You already know this, since you’re reading this report and this article, but even the most ardent fan of containers probably doesn’t understand just what they’ve enabled in the world of application development and application operations.
Essentially, they make it easier to deploy almost anything. Yes, there are the efficiency benefits of containers, inching closer to using (and paying for) only the resources you need. But it’s the ease of deployment of practically any application or IT system that can truly change the IT world. Unfortunately, being able to easily deploy almost anything means that it’s especially easy to deploy almost EVERYTHING.
Agility + Continuous Delivery + Technology Diversity = Operational Nightmare
While that ability, in itself, is nothing to worry about, the embraced concepts of extreme agility and Continuous Delivery from development teams — coupled with this insanely easy method of deploying any and everything — has put an onerous burden on the shoulders of IT Operations.

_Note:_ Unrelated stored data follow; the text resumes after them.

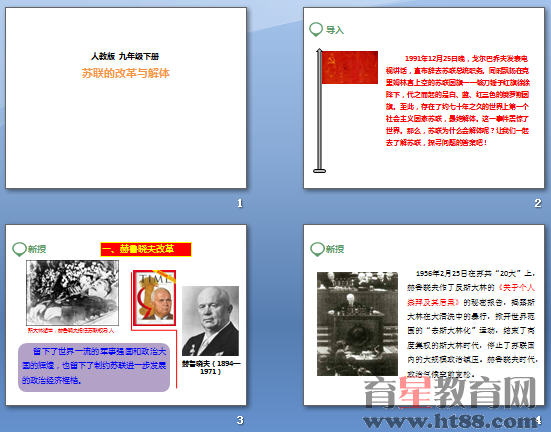551x432 pixels.
Task: Click the orange title 苏联的改革与解体
Action: (x=126, y=73)
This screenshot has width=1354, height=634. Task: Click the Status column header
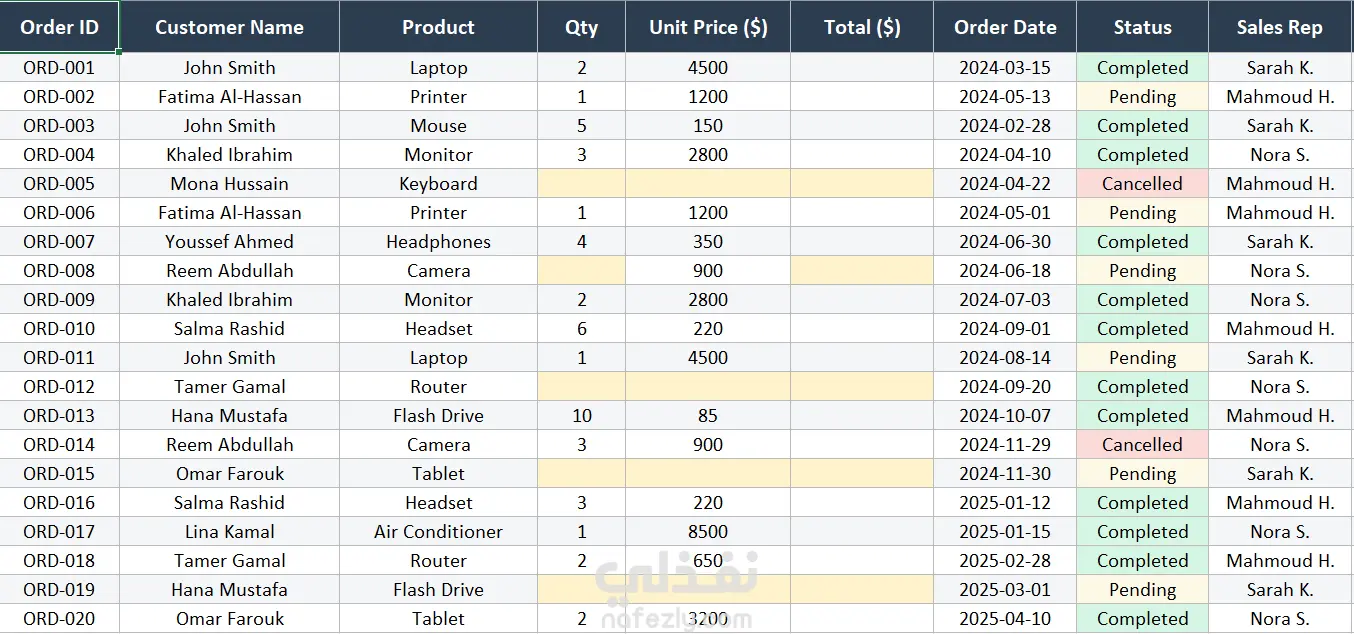1142,27
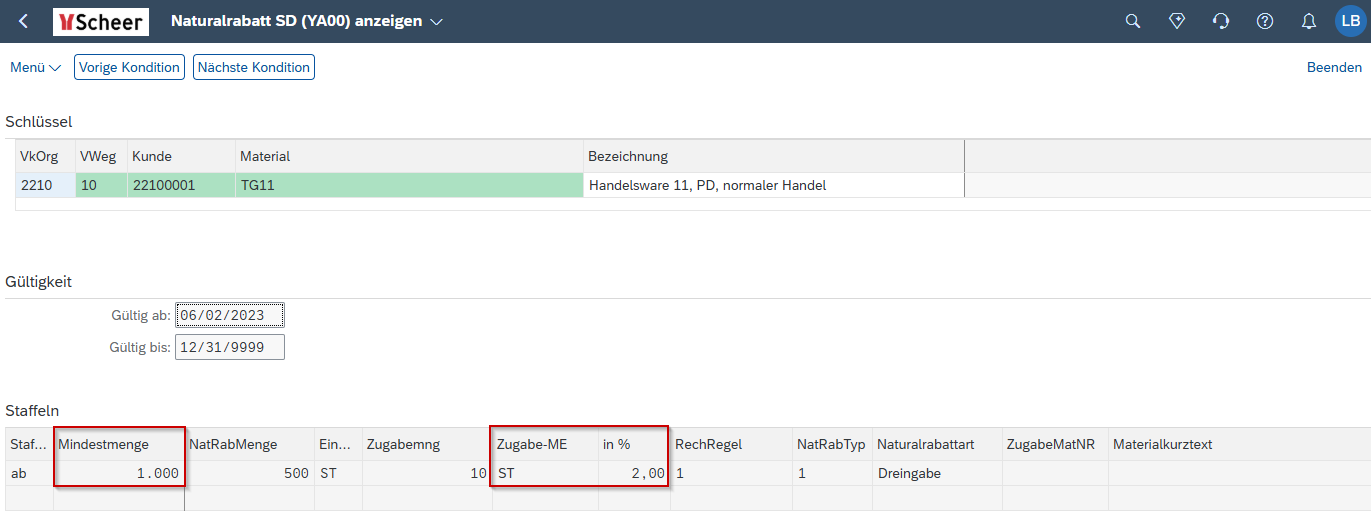Open the help question mark icon
1371x511 pixels.
pyautogui.click(x=1265, y=21)
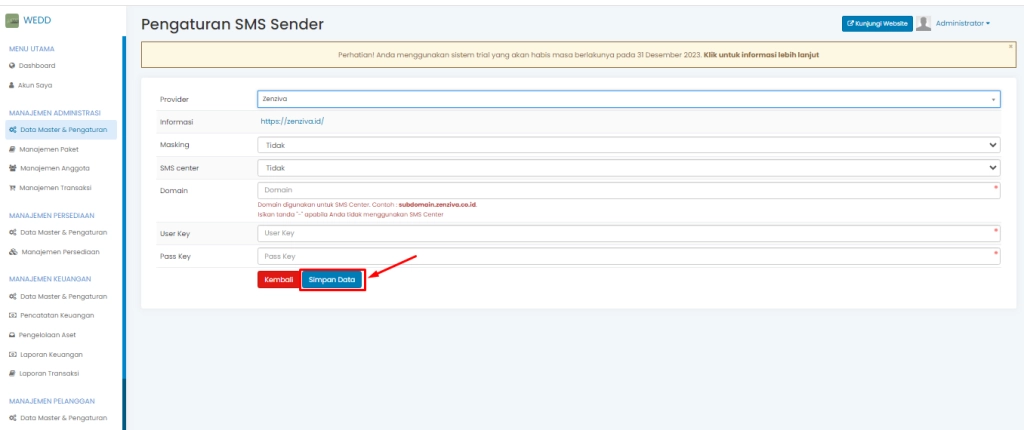
Task: Expand the SMS center dropdown
Action: point(629,168)
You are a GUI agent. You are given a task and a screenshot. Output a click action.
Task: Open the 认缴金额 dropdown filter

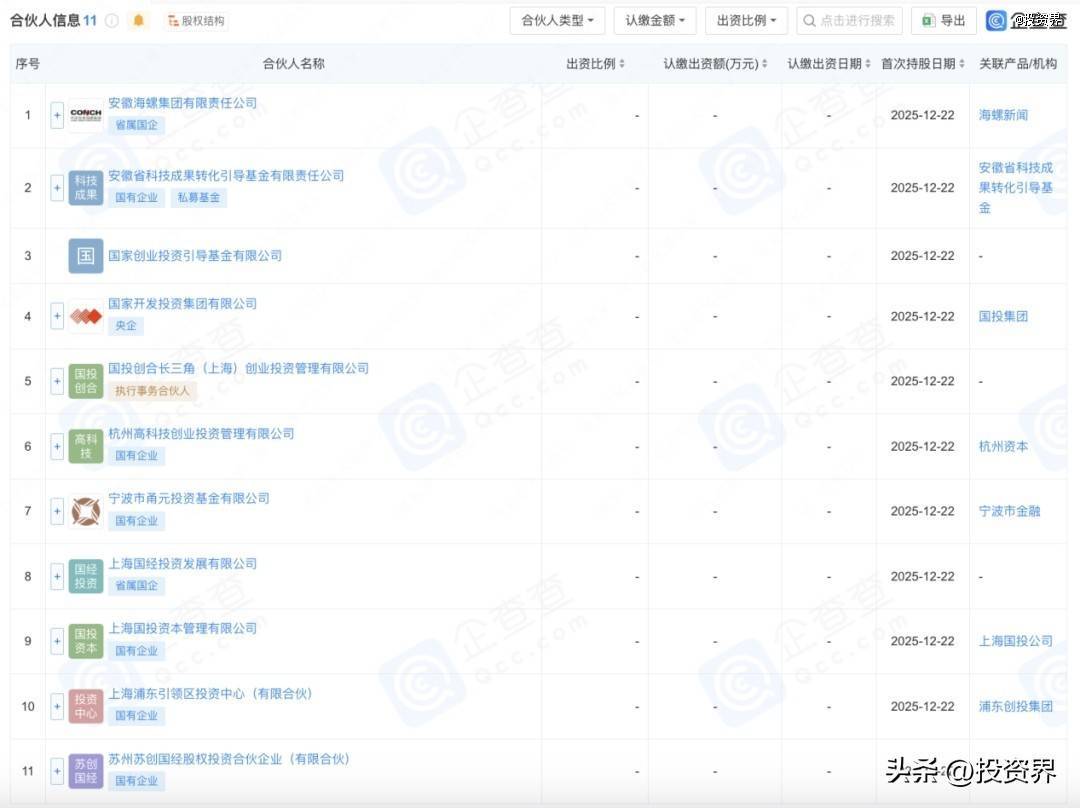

As the CTO of a SaaS company, I live in this space between Development and Operations every day,
since I manage both.
Now what do we mean by everything? Of course, there are hundreds of different technology components that are being used to build applications quickly, more efficiently, and more responsive to users. But in reality, most of us are using some combination of about 80 things: different languages, database systems, middleware app servers, messaging technology, storage, web servers, and much more.
From the Development perspective, when you couple the enabled ability to use whatever technology platform and/or language you want with the drive to do things faster and more continuously, you get each team (and each developer) making the optimal decision for themselves regarding technology usage. So, while 60 percent of development uses MySQL for their database, 20% might be using SQL Server, another 20% might be using MongoDB, and the other 20% might be using another three different databases.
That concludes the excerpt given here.